Target position records:
_ _ _ _
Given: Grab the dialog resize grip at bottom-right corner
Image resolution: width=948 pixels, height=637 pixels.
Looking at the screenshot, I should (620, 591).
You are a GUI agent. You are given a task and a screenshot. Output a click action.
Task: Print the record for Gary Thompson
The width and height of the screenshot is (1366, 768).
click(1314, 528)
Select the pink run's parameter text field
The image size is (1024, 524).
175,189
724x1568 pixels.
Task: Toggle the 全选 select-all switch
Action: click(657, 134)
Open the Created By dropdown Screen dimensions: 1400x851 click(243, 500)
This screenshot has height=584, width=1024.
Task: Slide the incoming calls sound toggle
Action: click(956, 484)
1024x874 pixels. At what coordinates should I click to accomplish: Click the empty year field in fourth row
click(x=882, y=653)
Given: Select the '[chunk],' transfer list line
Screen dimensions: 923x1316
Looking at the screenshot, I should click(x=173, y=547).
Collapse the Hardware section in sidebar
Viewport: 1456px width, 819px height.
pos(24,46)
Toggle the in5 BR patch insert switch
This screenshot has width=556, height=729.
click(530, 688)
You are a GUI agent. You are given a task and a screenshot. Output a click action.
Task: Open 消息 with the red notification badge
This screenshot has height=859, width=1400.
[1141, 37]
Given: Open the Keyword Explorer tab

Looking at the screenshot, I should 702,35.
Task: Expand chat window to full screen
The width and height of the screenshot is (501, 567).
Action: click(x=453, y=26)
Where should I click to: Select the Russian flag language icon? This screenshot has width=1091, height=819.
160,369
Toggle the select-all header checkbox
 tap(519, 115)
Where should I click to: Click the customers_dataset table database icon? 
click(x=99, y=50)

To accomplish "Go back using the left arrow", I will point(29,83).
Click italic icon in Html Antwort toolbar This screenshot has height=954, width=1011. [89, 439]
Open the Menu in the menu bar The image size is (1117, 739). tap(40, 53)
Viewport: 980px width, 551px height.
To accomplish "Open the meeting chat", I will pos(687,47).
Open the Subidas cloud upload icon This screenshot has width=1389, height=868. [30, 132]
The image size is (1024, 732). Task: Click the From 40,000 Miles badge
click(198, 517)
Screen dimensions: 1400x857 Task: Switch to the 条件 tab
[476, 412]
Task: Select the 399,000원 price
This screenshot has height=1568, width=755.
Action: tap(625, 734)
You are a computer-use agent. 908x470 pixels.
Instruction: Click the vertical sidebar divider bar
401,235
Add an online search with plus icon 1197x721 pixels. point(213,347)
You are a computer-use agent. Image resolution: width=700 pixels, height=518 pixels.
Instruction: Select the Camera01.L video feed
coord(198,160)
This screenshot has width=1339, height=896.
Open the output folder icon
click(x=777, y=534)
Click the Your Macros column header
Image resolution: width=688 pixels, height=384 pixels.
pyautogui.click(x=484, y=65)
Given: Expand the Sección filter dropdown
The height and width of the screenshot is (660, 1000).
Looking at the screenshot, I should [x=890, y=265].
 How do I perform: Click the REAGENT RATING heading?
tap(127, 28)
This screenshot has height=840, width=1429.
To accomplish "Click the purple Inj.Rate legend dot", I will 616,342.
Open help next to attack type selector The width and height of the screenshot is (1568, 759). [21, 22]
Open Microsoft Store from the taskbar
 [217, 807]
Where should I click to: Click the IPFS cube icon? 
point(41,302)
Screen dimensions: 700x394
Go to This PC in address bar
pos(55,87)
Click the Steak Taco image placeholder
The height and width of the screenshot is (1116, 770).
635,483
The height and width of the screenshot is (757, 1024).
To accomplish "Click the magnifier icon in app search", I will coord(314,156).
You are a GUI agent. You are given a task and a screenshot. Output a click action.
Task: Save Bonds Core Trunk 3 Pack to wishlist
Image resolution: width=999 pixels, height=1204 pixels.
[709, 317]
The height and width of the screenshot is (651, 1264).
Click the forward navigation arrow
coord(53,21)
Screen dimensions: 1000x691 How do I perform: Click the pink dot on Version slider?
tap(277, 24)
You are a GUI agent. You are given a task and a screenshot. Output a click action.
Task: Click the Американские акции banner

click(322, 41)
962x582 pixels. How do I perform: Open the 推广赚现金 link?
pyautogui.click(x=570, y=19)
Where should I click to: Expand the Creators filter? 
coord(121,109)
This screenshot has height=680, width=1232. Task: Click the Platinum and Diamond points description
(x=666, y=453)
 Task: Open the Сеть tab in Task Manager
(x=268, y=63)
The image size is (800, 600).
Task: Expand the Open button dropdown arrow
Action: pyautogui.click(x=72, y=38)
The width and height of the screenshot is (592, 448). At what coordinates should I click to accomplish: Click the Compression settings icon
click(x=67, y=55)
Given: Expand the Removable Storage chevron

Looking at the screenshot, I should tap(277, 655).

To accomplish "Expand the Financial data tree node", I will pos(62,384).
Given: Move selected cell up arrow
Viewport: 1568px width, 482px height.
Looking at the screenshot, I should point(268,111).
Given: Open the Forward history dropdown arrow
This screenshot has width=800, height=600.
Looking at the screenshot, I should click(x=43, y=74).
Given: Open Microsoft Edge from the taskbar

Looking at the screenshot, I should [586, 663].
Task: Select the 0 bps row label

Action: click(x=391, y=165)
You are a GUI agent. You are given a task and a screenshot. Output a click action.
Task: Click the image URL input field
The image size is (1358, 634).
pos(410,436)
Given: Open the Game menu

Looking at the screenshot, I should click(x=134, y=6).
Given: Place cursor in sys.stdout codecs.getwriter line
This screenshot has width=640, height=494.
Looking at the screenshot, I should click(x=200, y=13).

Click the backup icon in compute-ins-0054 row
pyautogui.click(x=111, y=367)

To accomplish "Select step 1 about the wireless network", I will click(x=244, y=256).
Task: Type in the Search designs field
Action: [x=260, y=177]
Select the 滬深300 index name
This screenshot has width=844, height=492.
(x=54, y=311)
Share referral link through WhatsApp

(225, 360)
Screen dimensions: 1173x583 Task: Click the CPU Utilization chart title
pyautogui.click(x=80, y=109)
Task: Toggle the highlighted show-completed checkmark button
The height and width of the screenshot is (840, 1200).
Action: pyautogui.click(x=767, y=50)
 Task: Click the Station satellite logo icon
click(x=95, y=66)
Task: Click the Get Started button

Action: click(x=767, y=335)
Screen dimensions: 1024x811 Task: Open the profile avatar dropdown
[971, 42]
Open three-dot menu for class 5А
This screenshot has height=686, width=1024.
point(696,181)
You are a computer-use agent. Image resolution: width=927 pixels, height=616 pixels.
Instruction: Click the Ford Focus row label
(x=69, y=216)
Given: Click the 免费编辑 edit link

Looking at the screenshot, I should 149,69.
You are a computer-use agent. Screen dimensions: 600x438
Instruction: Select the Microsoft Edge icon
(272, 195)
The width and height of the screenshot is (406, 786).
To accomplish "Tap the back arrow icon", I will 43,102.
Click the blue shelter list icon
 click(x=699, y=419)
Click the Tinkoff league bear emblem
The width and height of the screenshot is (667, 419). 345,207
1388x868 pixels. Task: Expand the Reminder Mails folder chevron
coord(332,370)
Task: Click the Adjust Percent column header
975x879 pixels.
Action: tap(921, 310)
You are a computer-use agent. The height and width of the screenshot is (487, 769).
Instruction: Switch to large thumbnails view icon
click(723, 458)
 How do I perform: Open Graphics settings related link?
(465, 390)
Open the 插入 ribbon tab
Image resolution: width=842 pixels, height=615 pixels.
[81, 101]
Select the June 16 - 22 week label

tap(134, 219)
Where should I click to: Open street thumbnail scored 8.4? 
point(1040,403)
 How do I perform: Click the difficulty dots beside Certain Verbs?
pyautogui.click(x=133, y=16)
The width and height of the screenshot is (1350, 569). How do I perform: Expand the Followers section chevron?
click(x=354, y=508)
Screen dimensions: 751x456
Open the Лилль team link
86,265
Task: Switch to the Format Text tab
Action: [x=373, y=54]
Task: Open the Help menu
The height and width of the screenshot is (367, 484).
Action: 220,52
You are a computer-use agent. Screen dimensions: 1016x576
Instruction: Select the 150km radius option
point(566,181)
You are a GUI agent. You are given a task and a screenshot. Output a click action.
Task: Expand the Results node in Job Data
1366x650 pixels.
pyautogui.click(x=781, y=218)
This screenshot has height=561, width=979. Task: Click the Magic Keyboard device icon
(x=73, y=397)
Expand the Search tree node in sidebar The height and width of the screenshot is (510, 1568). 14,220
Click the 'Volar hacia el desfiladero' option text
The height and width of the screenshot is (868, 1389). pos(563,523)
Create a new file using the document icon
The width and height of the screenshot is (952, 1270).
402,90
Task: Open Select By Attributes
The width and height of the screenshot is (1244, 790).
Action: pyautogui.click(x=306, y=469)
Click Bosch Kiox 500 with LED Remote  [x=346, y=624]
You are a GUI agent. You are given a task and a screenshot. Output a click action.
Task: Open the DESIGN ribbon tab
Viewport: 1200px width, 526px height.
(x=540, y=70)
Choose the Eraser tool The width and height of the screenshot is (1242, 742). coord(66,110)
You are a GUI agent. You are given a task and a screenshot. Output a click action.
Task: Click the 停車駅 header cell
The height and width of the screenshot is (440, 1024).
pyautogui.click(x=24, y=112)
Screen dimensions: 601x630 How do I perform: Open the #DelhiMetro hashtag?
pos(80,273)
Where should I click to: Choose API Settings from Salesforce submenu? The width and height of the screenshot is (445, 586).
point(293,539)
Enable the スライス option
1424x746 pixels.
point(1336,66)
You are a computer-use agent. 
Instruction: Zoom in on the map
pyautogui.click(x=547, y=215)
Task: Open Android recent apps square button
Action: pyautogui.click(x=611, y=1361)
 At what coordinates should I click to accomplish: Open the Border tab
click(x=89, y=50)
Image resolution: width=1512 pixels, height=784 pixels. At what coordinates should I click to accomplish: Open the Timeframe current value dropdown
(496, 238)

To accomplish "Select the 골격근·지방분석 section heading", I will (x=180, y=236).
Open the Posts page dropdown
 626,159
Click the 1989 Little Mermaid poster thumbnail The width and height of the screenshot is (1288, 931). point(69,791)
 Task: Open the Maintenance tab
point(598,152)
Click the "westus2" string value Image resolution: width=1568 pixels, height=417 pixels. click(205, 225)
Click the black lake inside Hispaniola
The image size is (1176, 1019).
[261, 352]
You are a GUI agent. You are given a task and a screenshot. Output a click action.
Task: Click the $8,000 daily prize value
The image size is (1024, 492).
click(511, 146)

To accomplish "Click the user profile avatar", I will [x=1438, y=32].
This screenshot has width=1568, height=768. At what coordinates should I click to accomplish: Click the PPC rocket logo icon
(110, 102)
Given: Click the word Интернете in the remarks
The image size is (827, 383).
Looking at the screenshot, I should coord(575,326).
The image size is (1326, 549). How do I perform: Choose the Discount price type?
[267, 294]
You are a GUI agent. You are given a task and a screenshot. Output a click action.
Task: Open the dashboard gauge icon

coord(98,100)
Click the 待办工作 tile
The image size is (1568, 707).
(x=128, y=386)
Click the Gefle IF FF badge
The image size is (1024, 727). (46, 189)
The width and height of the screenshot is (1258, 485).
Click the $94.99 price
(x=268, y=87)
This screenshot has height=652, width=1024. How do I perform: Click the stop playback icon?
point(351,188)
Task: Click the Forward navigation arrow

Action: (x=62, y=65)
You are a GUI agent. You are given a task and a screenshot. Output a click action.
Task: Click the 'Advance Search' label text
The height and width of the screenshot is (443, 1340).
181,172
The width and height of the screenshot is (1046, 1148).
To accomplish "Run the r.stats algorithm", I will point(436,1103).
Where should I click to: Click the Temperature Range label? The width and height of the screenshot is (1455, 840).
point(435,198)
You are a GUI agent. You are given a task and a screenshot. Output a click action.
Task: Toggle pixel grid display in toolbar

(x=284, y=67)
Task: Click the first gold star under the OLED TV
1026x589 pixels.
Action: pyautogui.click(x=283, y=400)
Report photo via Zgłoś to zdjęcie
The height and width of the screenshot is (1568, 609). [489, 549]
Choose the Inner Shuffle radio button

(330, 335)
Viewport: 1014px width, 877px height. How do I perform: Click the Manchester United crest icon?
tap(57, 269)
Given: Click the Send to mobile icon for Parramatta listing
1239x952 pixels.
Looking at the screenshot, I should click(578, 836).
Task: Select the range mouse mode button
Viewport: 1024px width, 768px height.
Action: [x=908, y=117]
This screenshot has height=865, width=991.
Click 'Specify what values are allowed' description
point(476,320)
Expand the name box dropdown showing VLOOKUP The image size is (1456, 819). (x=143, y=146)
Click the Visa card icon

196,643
_ _ _ _
▶ _Set exercise_
Recast the part of the records that opens with the line containing "Task: Click the Adjust Percent column header" and closes with the line containing "click(x=354, y=508)" as a numbered list, one line per item and blank lines omitted. Include both of those lines.

▶ _Completed task_
1. Task: Click the Adjust Percent column header
2. 975x879 pixels.
3. Action: tap(921, 310)
4. You are a computer-use agent. The height and width of the screenshot is (487, 769).
5. Instruction: Switch to large thumbnails view icon
6. click(723, 458)
7.  How do I perform: Open Graphics settings related link?
8. (465, 390)
9. Open the 插入 ribbon tab
10. Image resolution: width=842 pixels, height=615 pixels.
11. [81, 101]
12. Select the June 16 - 22 week label
13. tap(134, 219)
14. Where should I click to: Open street thumbnail scored 8.4? 
15. point(1040,403)
16.  How do I perform: Click the difficulty dots beside Certain Verbs?
17. pyautogui.click(x=133, y=16)
18. The width and height of the screenshot is (1350, 569). How do I perform: Expand the Followers section chevron?
19. click(x=354, y=508)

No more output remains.